[Target position records]
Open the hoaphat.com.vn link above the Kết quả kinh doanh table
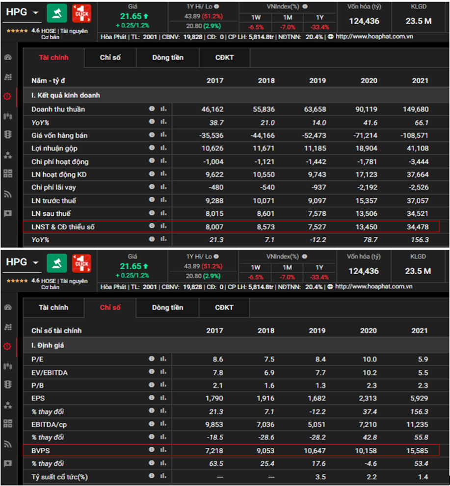The height and width of the screenshot is (486, 450). coord(373,37)
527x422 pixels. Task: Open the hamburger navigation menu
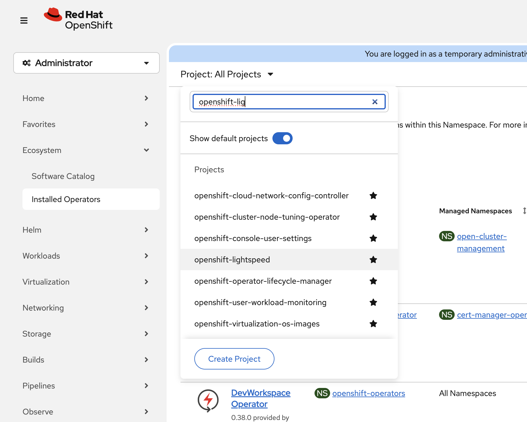pyautogui.click(x=24, y=20)
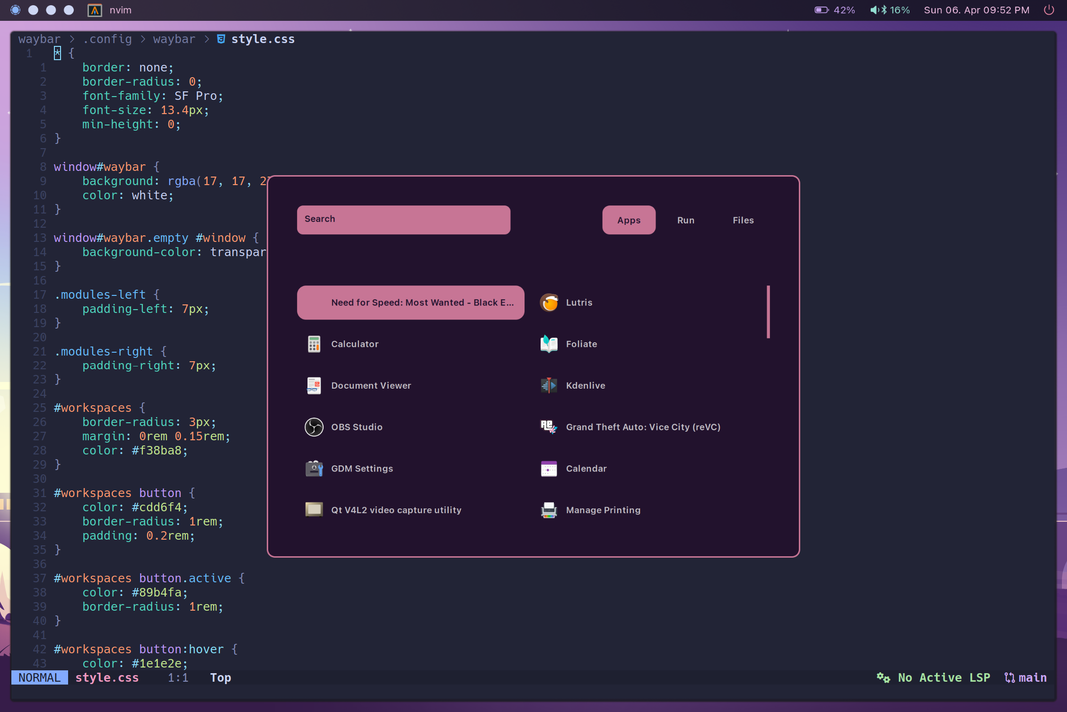Viewport: 1067px width, 712px height.
Task: Click the waybar folder in breadcrumb
Action: [x=174, y=39]
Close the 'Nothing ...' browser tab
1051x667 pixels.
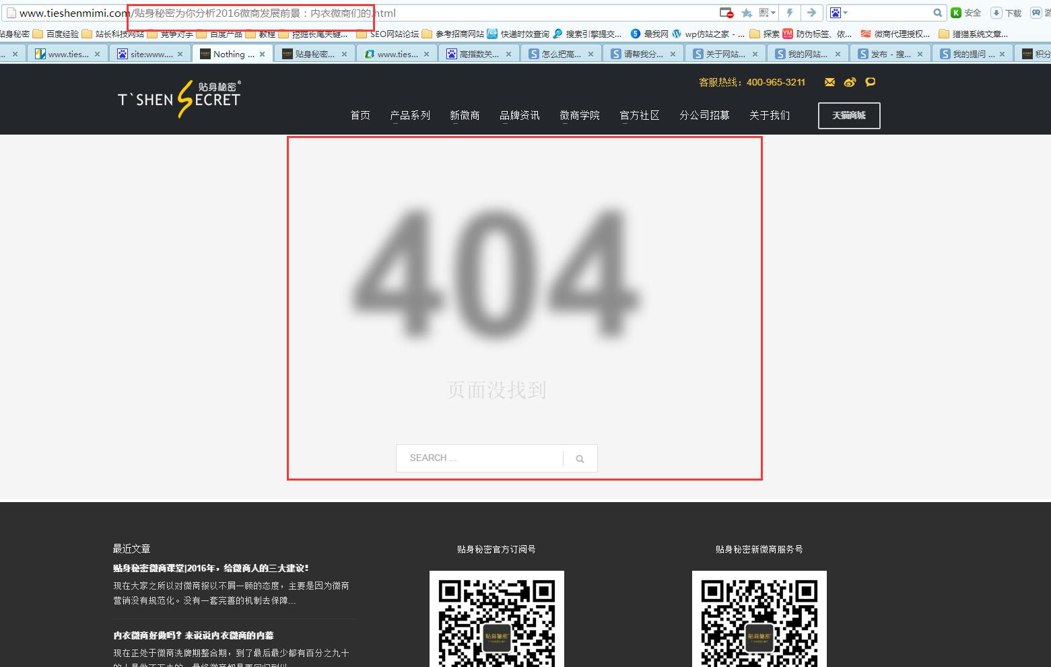pos(263,54)
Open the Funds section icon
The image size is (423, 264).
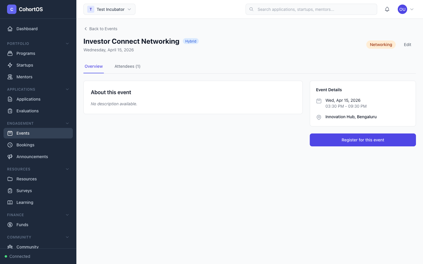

Task
Present the material above as a Markdown table with two columns, Row and Line. Give each line its own numbered row, skip blank lines, and leave out the pictures.

Solution below
| Row | Line |
|---|---|
| 1 | Open the hoaphat.com.vn link above the Kết quả kinh doanh table |
| 2 | The height and width of the screenshot is (486, 450). coord(373,37) |
| 3 | 527x422 pixels. Task: Open the hamburger navigation menu |
| 4 | pyautogui.click(x=24, y=20) |
| 5 | Viewport: 1067px width, 712px height. |
| 6 | Task: Click the waybar folder in breadcrumb |
| 7 | Action: [x=174, y=39] |
| 8 | Close the 'Nothing ...' browser tab |
| 9 | 1051x667 pixels. |
| 10 | pos(263,54) |
| 11 | Open the Funds section icon |
| 12 | The image size is (423, 264). |